**ROWS:**
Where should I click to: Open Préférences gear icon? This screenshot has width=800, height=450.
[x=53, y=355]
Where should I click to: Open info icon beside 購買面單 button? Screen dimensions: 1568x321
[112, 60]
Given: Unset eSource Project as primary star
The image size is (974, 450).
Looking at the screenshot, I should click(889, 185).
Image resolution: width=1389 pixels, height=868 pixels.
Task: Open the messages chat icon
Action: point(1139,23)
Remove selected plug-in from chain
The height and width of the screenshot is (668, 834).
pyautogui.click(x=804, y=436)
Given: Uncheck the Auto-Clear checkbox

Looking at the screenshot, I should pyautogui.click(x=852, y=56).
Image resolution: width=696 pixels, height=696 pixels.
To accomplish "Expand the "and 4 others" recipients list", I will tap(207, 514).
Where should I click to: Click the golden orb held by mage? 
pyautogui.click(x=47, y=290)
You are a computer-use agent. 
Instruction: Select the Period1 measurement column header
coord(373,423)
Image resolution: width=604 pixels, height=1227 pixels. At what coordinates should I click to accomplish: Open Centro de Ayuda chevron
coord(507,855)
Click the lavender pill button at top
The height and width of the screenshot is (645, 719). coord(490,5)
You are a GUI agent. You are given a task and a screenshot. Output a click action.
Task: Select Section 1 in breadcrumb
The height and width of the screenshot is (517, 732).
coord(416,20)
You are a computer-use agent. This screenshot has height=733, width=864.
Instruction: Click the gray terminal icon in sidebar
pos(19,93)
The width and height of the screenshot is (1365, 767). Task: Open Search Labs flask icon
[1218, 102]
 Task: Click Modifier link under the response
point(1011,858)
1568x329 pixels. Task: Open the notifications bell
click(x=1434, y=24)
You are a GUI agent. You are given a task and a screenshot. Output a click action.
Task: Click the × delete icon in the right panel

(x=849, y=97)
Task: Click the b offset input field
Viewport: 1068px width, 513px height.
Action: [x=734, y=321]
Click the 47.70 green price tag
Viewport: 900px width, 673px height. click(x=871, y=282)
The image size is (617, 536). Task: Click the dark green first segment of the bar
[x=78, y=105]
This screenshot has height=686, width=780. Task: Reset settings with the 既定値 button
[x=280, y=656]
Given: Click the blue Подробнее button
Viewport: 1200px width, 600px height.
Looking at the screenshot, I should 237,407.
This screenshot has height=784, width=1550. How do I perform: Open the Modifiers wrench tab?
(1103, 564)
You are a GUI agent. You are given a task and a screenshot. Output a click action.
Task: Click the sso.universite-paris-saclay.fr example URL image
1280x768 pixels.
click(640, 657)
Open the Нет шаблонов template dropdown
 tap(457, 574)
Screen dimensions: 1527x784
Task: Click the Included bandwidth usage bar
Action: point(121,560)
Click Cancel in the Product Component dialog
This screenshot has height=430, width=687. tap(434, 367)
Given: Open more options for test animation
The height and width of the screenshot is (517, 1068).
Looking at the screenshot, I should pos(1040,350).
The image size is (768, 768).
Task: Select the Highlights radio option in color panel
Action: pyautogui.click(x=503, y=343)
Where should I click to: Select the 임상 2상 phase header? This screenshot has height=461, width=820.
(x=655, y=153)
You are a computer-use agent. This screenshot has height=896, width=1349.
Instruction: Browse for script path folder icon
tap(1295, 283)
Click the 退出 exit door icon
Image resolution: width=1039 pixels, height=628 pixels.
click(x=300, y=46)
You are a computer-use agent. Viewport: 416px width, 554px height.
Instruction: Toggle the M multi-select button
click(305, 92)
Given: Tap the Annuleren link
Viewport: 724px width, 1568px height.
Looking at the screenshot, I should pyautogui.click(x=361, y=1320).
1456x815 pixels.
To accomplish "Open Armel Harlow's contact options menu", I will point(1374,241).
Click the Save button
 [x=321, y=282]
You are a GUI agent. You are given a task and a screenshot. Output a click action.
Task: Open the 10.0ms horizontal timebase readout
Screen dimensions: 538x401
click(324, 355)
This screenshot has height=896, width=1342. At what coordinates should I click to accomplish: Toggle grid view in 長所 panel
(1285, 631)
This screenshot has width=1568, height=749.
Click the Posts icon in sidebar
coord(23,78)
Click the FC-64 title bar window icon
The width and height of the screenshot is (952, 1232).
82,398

**YOUR GOAL:**
Output every line of the records above as a Markdown table with two columns, Row and Line. Give each line a row number and omit blank lines.

**FULL SOLUTION:**
| Row | Line |
|---|---|
| 1 | Where should I click to: Open Préférences gear icon? This screenshot has width=800, height=450. |
| 2 | [x=53, y=355] |
| 3 | Where should I click to: Open info icon beside 購買面單 button? Screen dimensions: 1568x321 |
| 4 | [112, 60] |
| 5 | Given: Unset eSource Project as primary star |
| 6 | The image size is (974, 450). |
| 7 | Looking at the screenshot, I should click(889, 185). |
| 8 | Image resolution: width=1389 pixels, height=868 pixels. |
| 9 | Task: Open the messages chat icon |
| 10 | Action: point(1139,23) |
| 11 | Remove selected plug-in from chain |
| 12 | The height and width of the screenshot is (668, 834). |
| 13 | pyautogui.click(x=804, y=436) |
| 14 | Given: Uncheck the Auto-Clear checkbox |
| 15 | Looking at the screenshot, I should pyautogui.click(x=852, y=56). |
| 16 | Image resolution: width=696 pixels, height=696 pixels. |
| 17 | To accomplish "Expand the "and 4 others" recipients list", I will tap(207, 514). |
| 18 | Where should I click to: Click the golden orb held by mage?  |
| 19 | pyautogui.click(x=47, y=290) |
| 20 | You are a computer-use agent.  |
| 21 | Instruction: Select the Period1 measurement column header |
| 22 | coord(373,423) |
| 23 | Image resolution: width=604 pixels, height=1227 pixels. At what coordinates should I click to accomplish: Open Centro de Ayuda chevron |
| 24 | coord(507,855) |
| 25 | Click the lavender pill button at top |
| 26 | The height and width of the screenshot is (645, 719). coord(490,5) |
| 27 | You are a GUI agent. You are given a task and a screenshot. Output a click action. |
| 28 | Task: Select Section 1 in breadcrumb |
| 29 | The height and width of the screenshot is (517, 732). |
| 30 | coord(416,20) |
| 31 | You are a computer-use agent. This screenshot has height=733, width=864. |
| 32 | Instruction: Click the gray terminal icon in sidebar |
| 33 | pos(19,93) |
| 34 | The width and height of the screenshot is (1365, 767). Task: Open Search Labs flask icon |
| 35 | [1218, 102] |
| 36 |  Task: Click Modifier link under the response |
| 37 | point(1011,858) |
| 38 | 1568x329 pixels. Task: Open the notifications bell |
| 39 | click(x=1434, y=24) |
| 40 | You are a GUI agent. You are given a task and a screenshot. Output a click action. |
| 41 | Task: Click the × delete icon in the right panel |
| 42 | (x=849, y=97) |
| 43 | Task: Click the b offset input field |
| 44 | Viewport: 1068px width, 513px height. |
| 45 | Action: [x=734, y=321] |
| 46 | Click the 47.70 green price tag |
| 47 | Viewport: 900px width, 673px height. click(x=871, y=282) |
| 48 | The image size is (617, 536). Task: Click the dark green first segment of the bar |
| 49 | [x=78, y=105] |
| 50 | This screenshot has height=686, width=780. Task: Reset settings with the 既定値 button |
| 51 | [x=280, y=656] |
| 52 | Given: Click the blue Подробнее button |
| 53 | Viewport: 1200px width, 600px height. |
| 54 | Looking at the screenshot, I should 237,407. |
| 55 | This screenshot has height=784, width=1550. How do I perform: Open the Modifiers wrench tab? |
| 56 | (1103, 564) |
| 57 | You are a GUI agent. You are given a task and a screenshot. Output a click action. |
| 58 | Task: Click the sso.universite-paris-saclay.fr example URL image |
| 59 | 1280x768 pixels. |
| 60 | click(640, 657) |
| 61 | Open the Нет шаблонов template dropdown |
| 62 |  tap(457, 574) |
| 63 | Screen dimensions: 1527x784 |
| 64 | Task: Click the Included bandwidth usage bar |
| 65 | Action: point(121,560) |
| 66 | Click Cancel in the Product Component dialog |
| 67 | This screenshot has height=430, width=687. tap(434, 367) |
| 68 | Given: Open more options for test animation |
| 69 | The height and width of the screenshot is (517, 1068). |
| 70 | Looking at the screenshot, I should pos(1040,350). |
| 71 | The image size is (768, 768). |
| 72 | Task: Select the Highlights radio option in color panel |
| 73 | Action: pyautogui.click(x=503, y=343) |
| 74 | Where should I click to: Select the 임상 2상 phase header? This screenshot has height=461, width=820. |
| 75 | (x=655, y=153) |
| 76 | You are a computer-use agent. This screenshot has height=896, width=1349. |
| 77 | Instruction: Browse for script path folder icon |
| 78 | tap(1295, 283) |
| 79 | Click the 退出 exit door icon |
| 80 | Image resolution: width=1039 pixels, height=628 pixels. |
| 81 | click(x=300, y=46) |
| 82 | You are a computer-use agent. Viewport: 416px width, 554px height. |
| 83 | Instruction: Toggle the M multi-select button |
| 84 | click(305, 92) |
| 85 | Given: Tap the Annuleren link |
| 86 | Viewport: 724px width, 1568px height. |
| 87 | Looking at the screenshot, I should pyautogui.click(x=361, y=1320). |
| 88 | 1456x815 pixels. |
| 89 | To accomplish "Open Armel Harlow's contact options menu", I will point(1374,241). |
| 90 | Click the Save button |
| 91 |  [x=321, y=282] |
| 92 | You are a GUI agent. You are given a task and a screenshot. Output a click action. |
| 93 | Task: Open the 10.0ms horizontal timebase readout |
| 94 | Screen dimensions: 538x401 |
| 95 | click(324, 355) |
| 96 | This screenshot has height=896, width=1342. At what coordinates should I click to accomplish: Toggle grid view in 長所 panel |
| 97 | (1285, 631) |
| 98 | This screenshot has width=1568, height=749. |
| 99 | Click the Posts icon in sidebar |
| 100 | coord(23,78) |
| 101 | Click the FC-64 title bar window icon |
| 102 | The width and height of the screenshot is (952, 1232). |
| 103 | 82,398 |